SIXTH FOULKES FOUNDATION MEDAL
Dr Cristina Lo Celso has been awarded the 2017 Foulkes Foundation Medal. Dr Lo Celso is a Reader in Stem Cell Biology at Imperial College London and uses stem cells to study how leukaemia develops and relapses. Dr Lo Celso’s prolific career has stretched across several disciplines and countries, taking her from Italy to England via the USA. By working internationally and setting up an interdisciplinary laboratory, she has set out a clear example of integrative and shared global science, both of which are key passions of hers. More recently she has made great advances in looking at the way in which leukaemia cells move around the body, and why the bodies’ bone-making cells disappear during the development of the disease. The aim of this research is to optimise bone marrow transplantation and treatments for the most common type of adult leukaemia.
FIFTH FOULKES FOUNDATION MEDAL
Dr Nitzan Rosenfeld was awarded the fifth Foulkes Foundation Medal in 2015. He is Senior Group Leader at Cancer Research U.K. Cambridge Institute, based at Addenbrooke’s Hospital. His research has centred on non-invasive diagnostic tools for cancer using circulating DNA. The Institute’s work has also resulted in a method for the sequencing of circulating cancer DNA that can identify cancer mutations during treatment. Nitzan is the founder and Chief Scientific Officer of a spin-out company using circulating DNA analysis to improve testing and treatment for oncologists.
Fourth Foulkes Foundation Medal
The winner of the 2013 Foulkes Foundation Medal is Dr Akhilesh Reddy FMedSci, a neuroscientist and Wellcome senior clinical research fellow at the Wellcome Trust – MRC Institute of Metabolic Science, University of Cambridge.
Dr Reddy’s research focuses on how disruption of circadian rhythms in the brain affects health and life expectancy, and specifically on the role of sleep dysfunction in patients with neurodegenerative disorders such as Parkinson’s disease.

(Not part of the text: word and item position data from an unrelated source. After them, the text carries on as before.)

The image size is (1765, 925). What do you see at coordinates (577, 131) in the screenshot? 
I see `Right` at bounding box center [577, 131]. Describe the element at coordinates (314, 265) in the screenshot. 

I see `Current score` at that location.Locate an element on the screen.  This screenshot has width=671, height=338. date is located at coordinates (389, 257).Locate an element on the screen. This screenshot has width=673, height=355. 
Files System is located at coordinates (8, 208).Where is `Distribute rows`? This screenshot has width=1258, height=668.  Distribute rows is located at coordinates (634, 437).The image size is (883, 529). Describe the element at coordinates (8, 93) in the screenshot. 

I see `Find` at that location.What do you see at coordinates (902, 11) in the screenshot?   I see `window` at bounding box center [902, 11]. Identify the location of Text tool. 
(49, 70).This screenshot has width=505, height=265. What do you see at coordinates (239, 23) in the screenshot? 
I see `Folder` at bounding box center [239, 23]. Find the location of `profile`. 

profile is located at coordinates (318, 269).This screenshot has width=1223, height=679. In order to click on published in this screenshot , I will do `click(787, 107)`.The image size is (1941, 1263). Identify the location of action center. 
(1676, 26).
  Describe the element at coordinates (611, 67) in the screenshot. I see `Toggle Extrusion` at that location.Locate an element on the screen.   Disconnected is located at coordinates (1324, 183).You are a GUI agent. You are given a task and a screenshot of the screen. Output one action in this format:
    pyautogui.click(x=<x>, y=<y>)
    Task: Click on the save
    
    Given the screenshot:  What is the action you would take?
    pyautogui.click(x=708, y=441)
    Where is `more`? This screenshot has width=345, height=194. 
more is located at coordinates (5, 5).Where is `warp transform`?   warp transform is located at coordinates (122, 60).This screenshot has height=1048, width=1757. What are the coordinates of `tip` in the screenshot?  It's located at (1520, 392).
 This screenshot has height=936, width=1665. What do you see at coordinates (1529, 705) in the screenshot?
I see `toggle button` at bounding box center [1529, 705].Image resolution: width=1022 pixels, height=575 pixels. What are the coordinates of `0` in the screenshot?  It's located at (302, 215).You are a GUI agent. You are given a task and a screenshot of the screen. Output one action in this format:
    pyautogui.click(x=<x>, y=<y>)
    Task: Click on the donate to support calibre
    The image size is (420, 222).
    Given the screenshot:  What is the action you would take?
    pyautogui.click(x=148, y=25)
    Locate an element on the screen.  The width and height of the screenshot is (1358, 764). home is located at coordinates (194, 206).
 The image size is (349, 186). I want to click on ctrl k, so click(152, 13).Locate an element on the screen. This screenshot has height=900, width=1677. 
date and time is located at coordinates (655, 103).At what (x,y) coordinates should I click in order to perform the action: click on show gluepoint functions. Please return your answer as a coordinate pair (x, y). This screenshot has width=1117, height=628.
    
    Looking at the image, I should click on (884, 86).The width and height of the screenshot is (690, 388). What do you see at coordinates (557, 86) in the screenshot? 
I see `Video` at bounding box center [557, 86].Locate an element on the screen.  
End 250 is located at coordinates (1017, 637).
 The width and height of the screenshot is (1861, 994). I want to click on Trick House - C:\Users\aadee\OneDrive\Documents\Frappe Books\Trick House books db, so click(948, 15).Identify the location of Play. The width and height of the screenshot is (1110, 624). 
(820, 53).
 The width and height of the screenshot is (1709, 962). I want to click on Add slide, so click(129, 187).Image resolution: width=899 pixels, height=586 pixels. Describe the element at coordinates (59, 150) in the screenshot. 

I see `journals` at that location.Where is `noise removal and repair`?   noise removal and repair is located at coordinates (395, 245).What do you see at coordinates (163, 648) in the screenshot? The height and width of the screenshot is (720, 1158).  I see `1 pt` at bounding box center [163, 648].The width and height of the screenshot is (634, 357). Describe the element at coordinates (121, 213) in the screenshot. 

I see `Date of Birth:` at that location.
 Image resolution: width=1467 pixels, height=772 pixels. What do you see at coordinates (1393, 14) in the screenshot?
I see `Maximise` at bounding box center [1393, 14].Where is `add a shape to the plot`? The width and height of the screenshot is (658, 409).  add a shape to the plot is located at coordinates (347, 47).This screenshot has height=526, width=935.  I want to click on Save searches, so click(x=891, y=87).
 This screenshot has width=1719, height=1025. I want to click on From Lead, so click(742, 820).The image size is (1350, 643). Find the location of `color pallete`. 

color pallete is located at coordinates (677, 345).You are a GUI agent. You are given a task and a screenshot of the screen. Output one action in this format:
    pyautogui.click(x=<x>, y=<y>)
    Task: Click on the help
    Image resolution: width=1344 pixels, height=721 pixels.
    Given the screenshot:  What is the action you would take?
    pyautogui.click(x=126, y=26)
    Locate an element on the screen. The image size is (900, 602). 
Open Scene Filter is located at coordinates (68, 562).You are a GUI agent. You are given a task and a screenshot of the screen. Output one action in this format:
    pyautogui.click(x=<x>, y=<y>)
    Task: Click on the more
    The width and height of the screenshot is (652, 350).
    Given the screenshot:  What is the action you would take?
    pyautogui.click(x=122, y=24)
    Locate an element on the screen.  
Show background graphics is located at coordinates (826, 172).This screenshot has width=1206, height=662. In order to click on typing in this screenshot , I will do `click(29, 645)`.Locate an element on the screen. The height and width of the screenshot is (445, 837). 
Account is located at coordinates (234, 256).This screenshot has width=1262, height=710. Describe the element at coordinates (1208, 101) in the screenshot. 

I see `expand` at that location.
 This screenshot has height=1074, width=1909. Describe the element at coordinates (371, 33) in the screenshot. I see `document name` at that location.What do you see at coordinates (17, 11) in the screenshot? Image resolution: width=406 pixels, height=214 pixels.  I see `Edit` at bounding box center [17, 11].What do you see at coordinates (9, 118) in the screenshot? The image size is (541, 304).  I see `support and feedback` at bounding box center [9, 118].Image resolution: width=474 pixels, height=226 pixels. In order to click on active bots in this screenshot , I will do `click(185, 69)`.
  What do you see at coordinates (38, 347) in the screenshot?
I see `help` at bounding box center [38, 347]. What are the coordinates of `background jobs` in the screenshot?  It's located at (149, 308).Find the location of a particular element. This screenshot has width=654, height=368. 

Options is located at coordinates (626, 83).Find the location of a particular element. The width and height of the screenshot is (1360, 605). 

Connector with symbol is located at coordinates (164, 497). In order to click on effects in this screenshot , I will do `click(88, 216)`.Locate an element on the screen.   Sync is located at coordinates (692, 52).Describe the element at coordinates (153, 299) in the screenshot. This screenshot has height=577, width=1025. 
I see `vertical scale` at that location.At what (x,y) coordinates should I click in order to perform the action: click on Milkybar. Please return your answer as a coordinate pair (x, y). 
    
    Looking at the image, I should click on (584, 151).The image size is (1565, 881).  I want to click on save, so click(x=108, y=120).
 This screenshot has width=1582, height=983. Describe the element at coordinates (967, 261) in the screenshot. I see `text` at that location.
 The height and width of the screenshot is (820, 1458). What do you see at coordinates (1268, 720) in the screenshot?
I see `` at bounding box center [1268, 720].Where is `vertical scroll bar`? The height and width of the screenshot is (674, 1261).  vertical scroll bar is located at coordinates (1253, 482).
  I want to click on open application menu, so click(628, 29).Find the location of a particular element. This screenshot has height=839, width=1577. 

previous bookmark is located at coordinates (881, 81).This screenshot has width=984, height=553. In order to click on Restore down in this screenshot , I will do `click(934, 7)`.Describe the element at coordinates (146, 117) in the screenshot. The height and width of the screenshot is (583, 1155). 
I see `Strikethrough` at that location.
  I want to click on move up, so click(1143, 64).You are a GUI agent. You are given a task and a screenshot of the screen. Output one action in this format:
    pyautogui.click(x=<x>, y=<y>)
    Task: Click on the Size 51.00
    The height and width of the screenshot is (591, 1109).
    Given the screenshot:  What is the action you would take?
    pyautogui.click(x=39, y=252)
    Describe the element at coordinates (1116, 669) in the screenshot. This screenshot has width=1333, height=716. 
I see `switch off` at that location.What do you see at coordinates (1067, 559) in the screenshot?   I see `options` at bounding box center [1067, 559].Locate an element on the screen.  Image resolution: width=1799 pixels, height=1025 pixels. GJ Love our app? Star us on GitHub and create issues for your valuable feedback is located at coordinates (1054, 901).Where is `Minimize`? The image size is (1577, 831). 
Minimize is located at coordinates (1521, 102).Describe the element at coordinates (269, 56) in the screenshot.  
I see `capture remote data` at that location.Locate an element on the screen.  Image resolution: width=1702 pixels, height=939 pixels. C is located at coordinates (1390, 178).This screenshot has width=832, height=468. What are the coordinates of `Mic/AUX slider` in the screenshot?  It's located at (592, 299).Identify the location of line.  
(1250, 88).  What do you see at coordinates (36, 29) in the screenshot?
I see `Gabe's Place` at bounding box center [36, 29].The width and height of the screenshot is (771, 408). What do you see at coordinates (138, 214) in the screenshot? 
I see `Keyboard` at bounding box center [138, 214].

Third Foulkes Foundation Medal
Professor Patrick Chinnery FMedSci has been awarded the 2011 Foulkes Foundation Medal. A Wellcome Trust Senior Clinical Fellow since 2003, Professor Chinnery continues to study the inheritance and expression of mitochondrial disorders both in the clinic and in the molecular laboratory, running several clinical trials in rare genetic diseases. Professor Chinnery was appointed Professor of Neurogenetics in 2004, studying mitochondrial mechanisms in late-onset multi-factorial diseases including stroke and Parkinson’s disease. He became an NIHR Senior Investigator in 2010 and was recently appointed Director of Newcastle University’s Institute of Genetic Medicine. He was elected a Fellow of the Academy of Medical Sciences in 2009.
SECOND FOULKES FOUNDATION MEDAL
The second Foulkes Foundation Medal was awarded in December 2009 at the Annual General Meeting of the Academy of Medical Sciences, who are administering this scheme jointly with the Foundation, to Professor Peter Rothwell, FMedSci, of the Department of Clinical Neurology at the University of Oxford. Prof. Rothwell’s work has revolutionised the treatment of transient ischaemic attacks, or ‘mini-strokes’, and minor stroke. His contribution to medical scientific knowledge during his relatively short research career has been remarkable and there can be few more inspirational demonstrations of the impacts of research on clinical practice. His recent findings on the link between variability in blood pressure and risk of stroke, and the effects of aspirin on risks of cancer and infection, promise to have a similar impact.
Prof. Rothwell is founding Director of the Stroke Prevention Research Unit at the University of Oxford, set up in 2000 and now employing over 30 staff, which is considered to be one of the most successful stroke research groups in the world.